Tia Baratelle, Director of Public Affairs at Six Rivers Planned Parenthood, says that the 40 Days for Life campaign has been done in multiple locations but “it is the first time in our county.” Baratelle said the first night she saw around 20 people show up but since then there have only been two or three people at the vigil. However, she says, the group is videotaping people entering and leaving the area. This may be legal, she says, but she believes it is “invasive to patients seeking health care.” The people entering the driveway to their clinic may be entering either of the two other doctors’ offices in the same place or they may be using any of Planned Parenthood’s many services.
Baratelle says that her staff “works tirelessly so that women, men and families always have access to health care in a safe and caring environment.” She worries that their clients will be uncomfortable. She calls the protest a form of “intimidation” and says it, especially the video taping, is invasive to the people coming to their office and the doctors’ offices nearby.
The Six Rivers Planned Parenthood Facebook page says, “Anti-choice protesters are planning to visit our Health Center every day for 40 days - carrying signs, handing out misleading information, video taping & photographing our patients and may even yell hurtful things.” The clinic has begun a pledge drive in response.
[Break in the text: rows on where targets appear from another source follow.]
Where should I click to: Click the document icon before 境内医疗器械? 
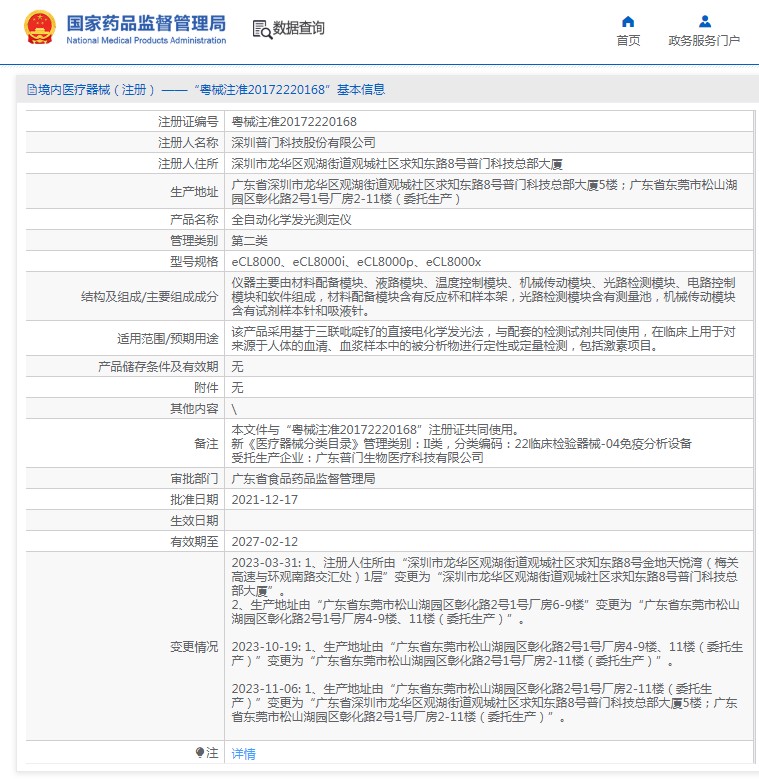[x=31, y=90]

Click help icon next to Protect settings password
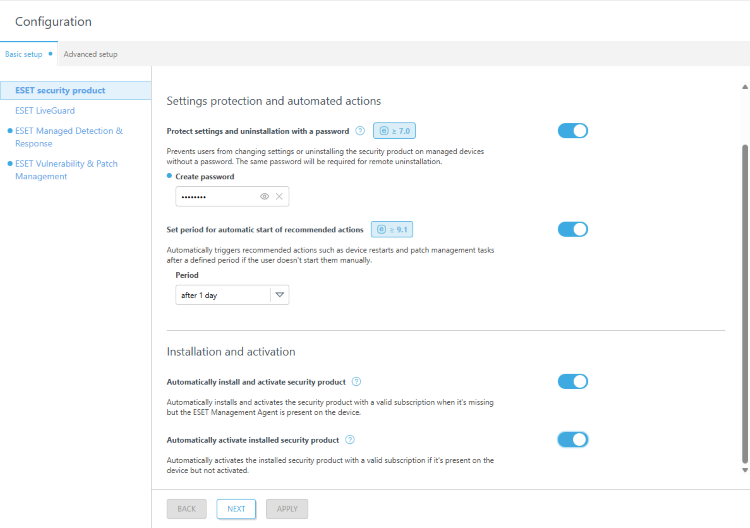360,131
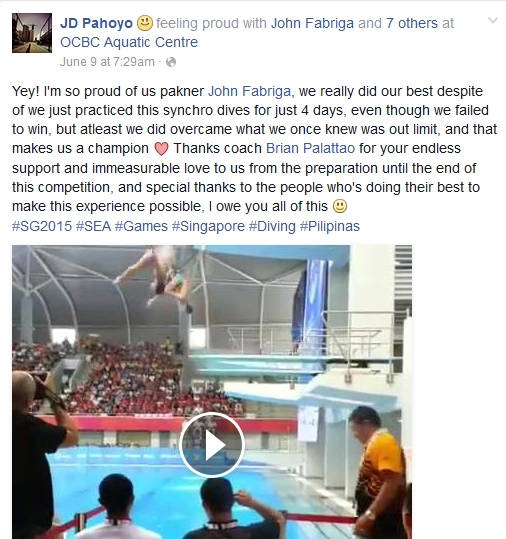
Task: Click the JD Pahoyo author name
Action: [x=96, y=23]
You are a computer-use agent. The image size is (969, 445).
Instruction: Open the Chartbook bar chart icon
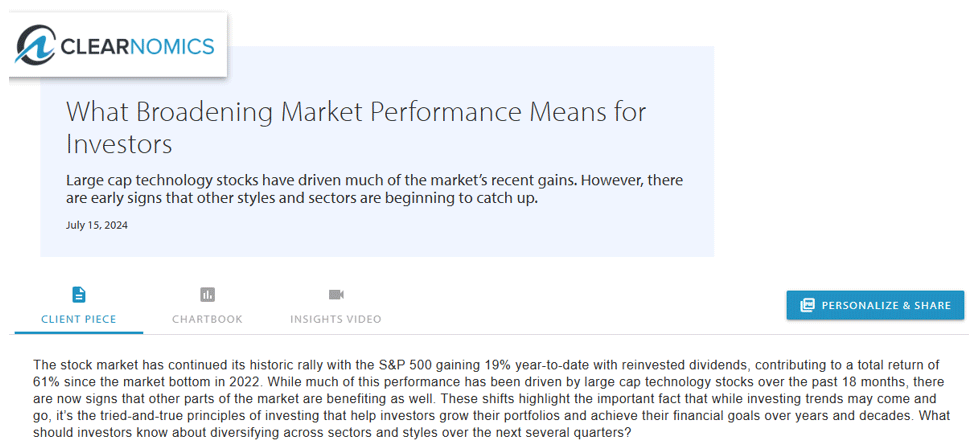click(x=208, y=294)

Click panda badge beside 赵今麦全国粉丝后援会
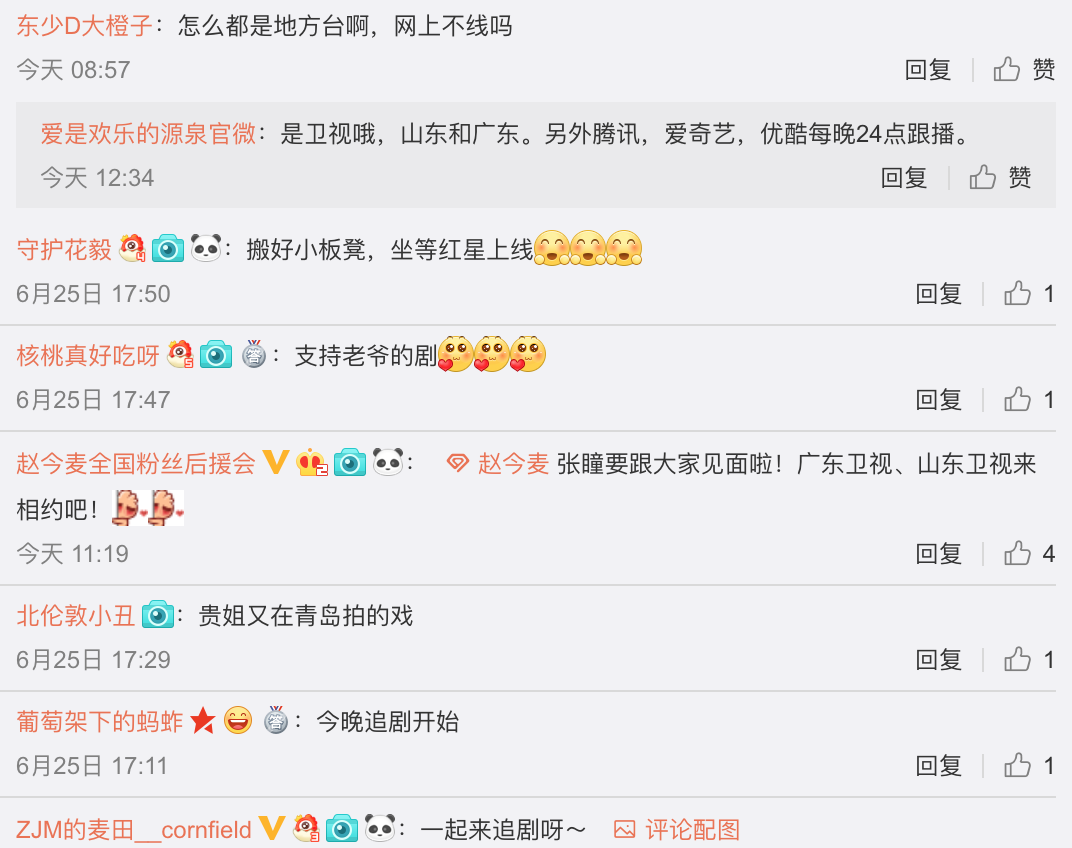[388, 462]
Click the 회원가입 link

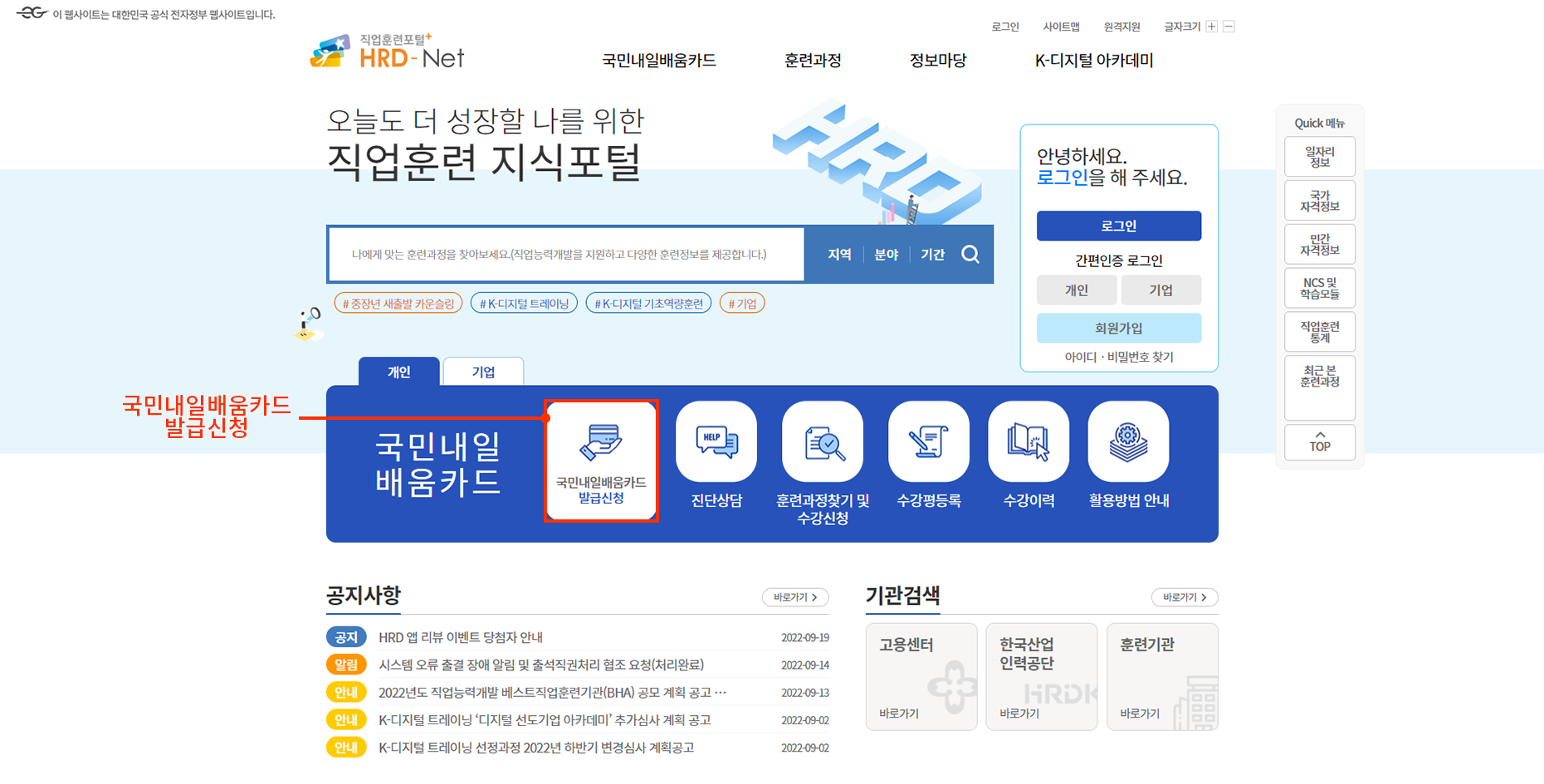(1118, 328)
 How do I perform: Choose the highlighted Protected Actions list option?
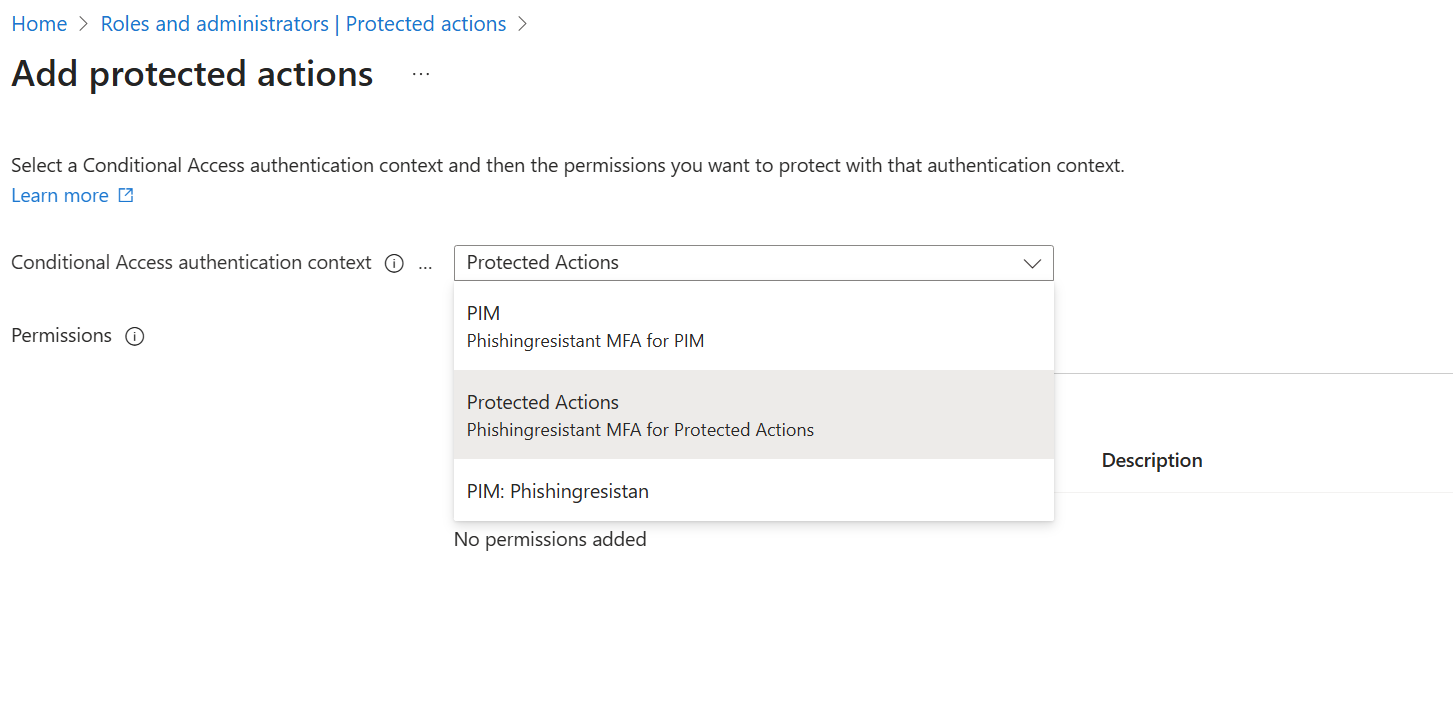tap(753, 415)
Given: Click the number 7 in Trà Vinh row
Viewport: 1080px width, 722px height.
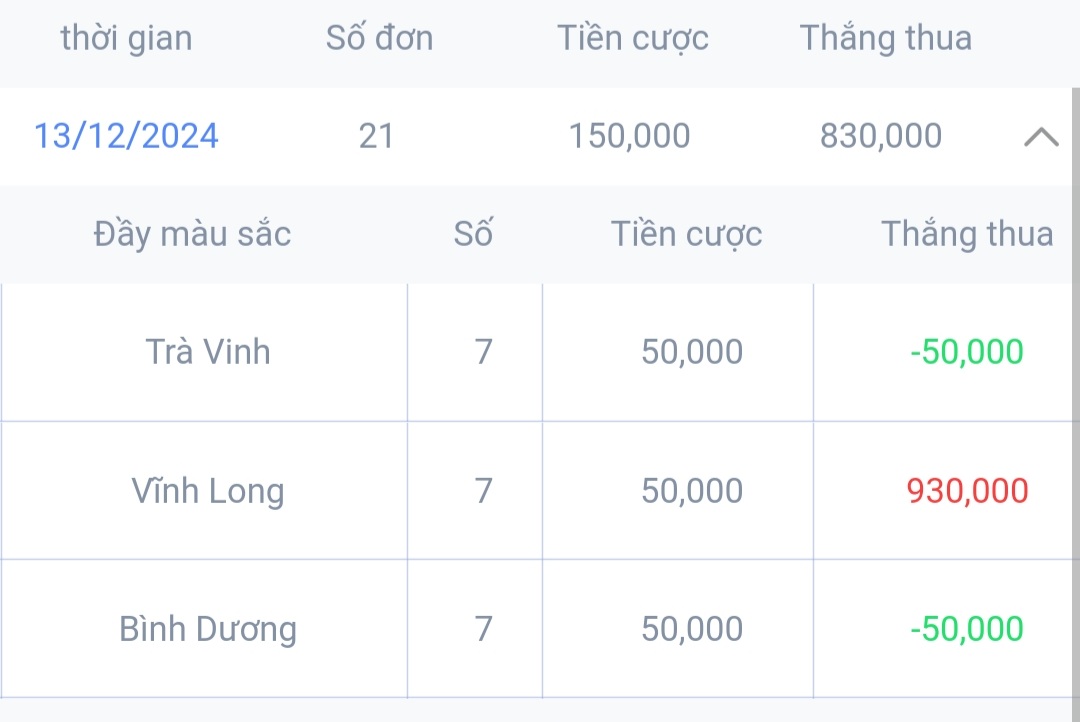Looking at the screenshot, I should [x=484, y=352].
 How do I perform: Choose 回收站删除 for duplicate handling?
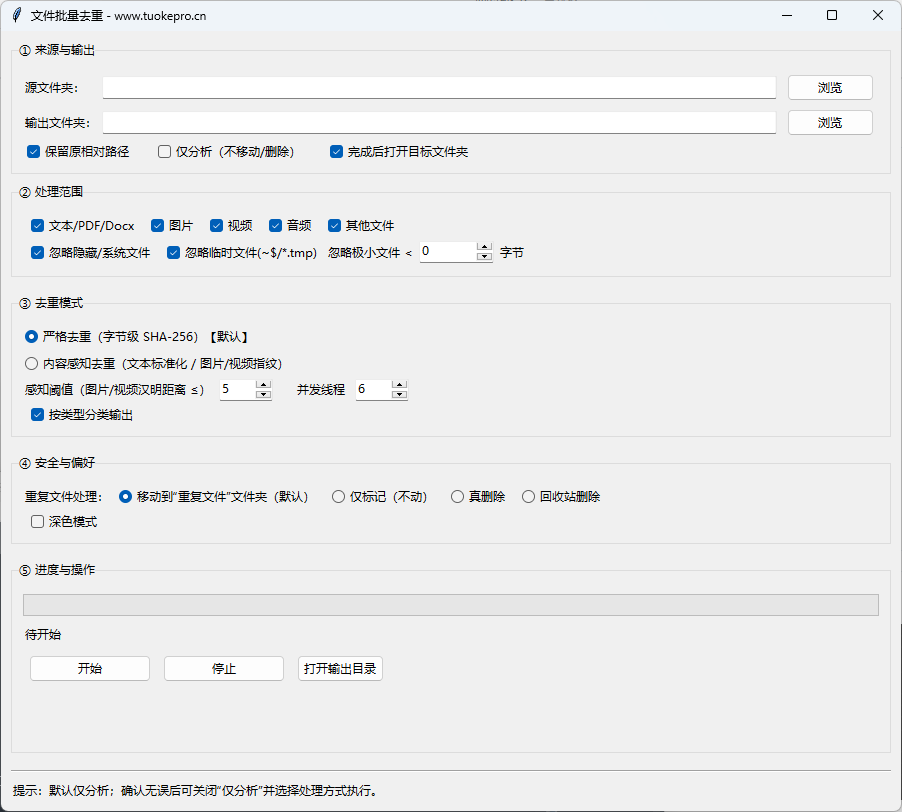click(x=527, y=496)
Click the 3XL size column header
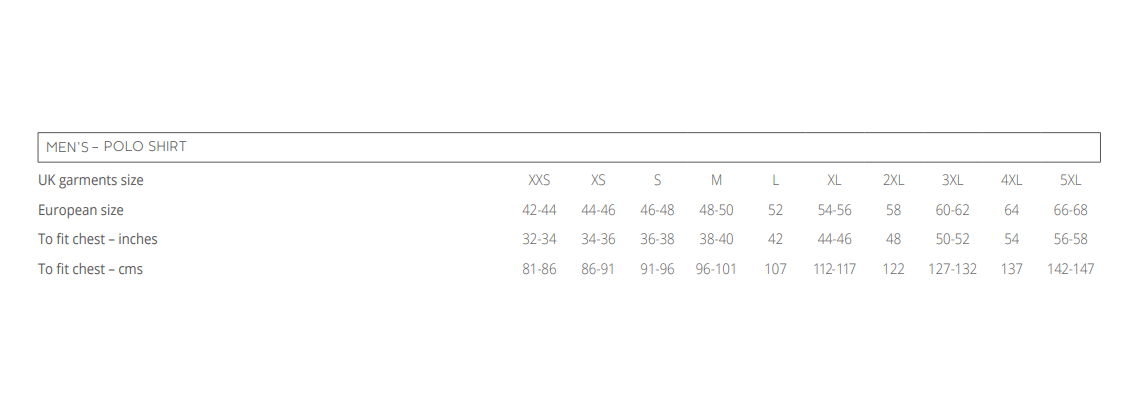Viewport: 1133px width, 413px height. (x=952, y=180)
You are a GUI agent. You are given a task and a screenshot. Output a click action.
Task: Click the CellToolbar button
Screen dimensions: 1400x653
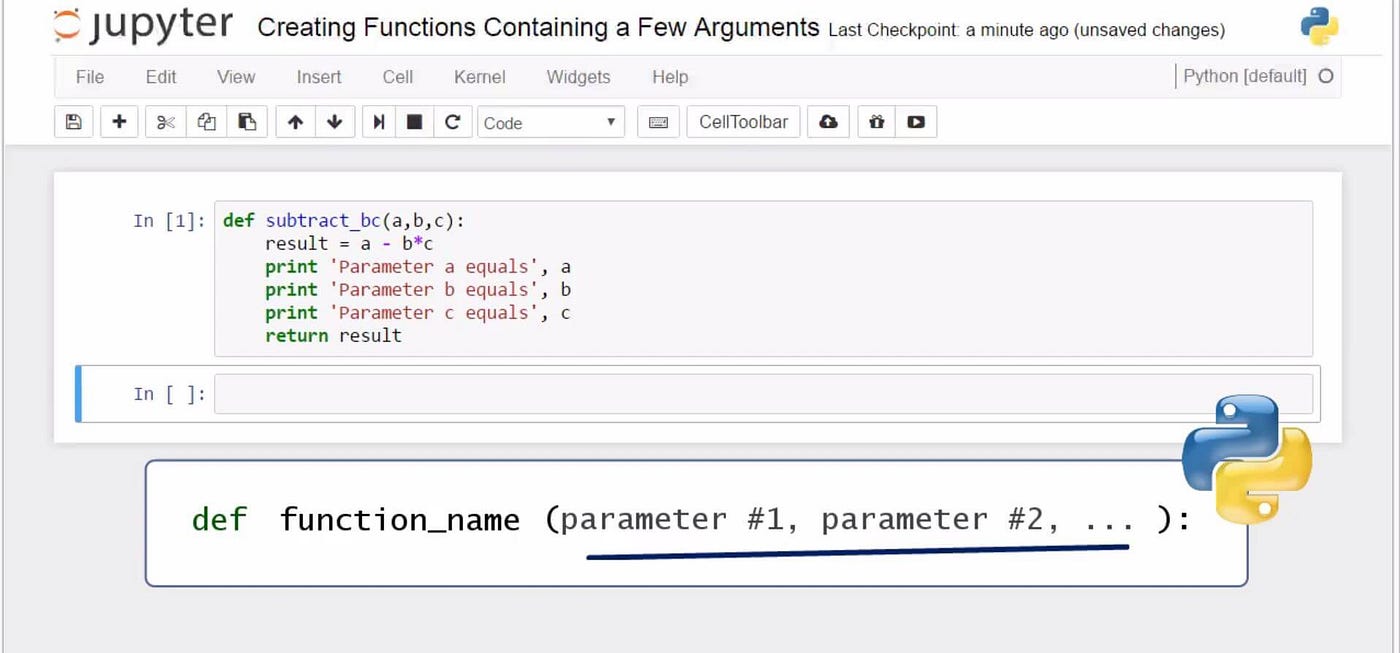(x=743, y=121)
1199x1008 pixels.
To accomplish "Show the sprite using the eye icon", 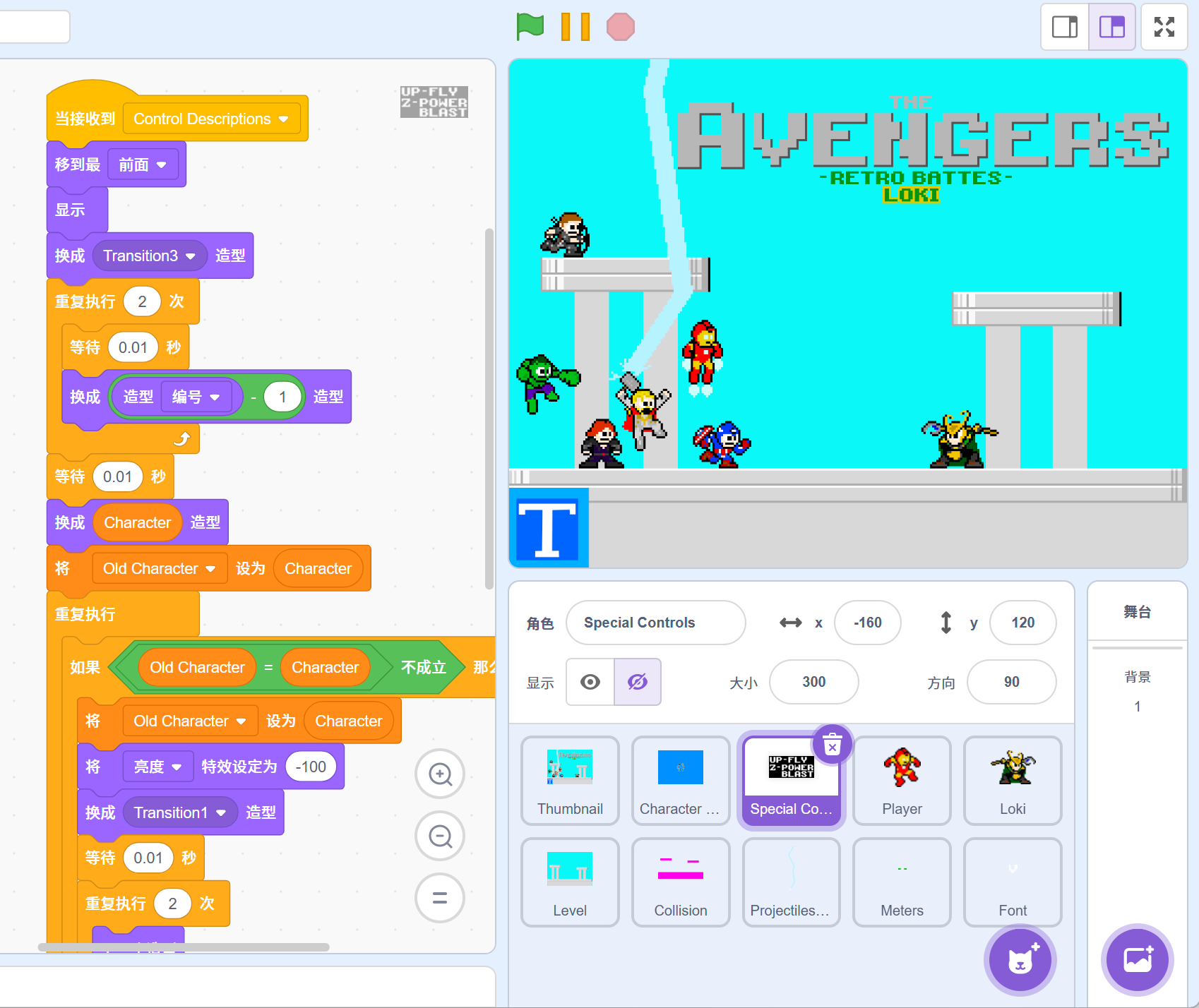I will (x=590, y=682).
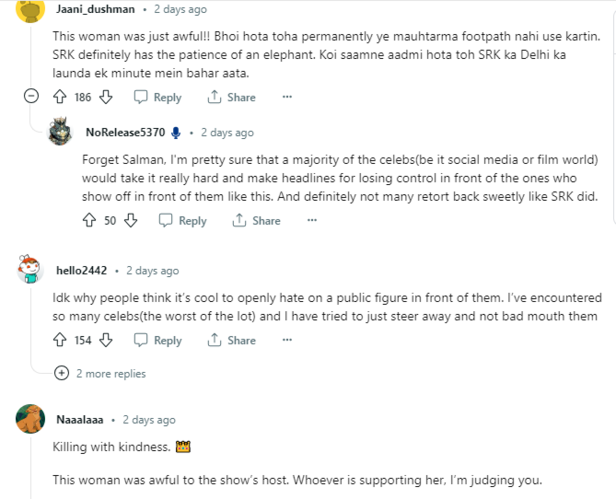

They call it their “a PLEDGE-A-PICKETER campaign.” They are asking supporters to donate a “set amount for each day the Six Rivers Planned Parenthood health center is picketed between February 13 – March 24, 2013 or Make a one-time donation toward the campaign.”
As of the time of this writing, the pledge drive had brought in $3000. Baratelle says that at the end of the protest they plan on presenting the 40 Days for Life picketeers with a thank you for the money raised.
Rode has heard of similar pledge drives being held in response to the 40 Days for Life campaign. “It may or may not be an effective fundraising tool for them but we are praying to change hearts,” he says. He believes that changing hearts brings about more long term change than money. “I’m not worried too much,” he states calmly.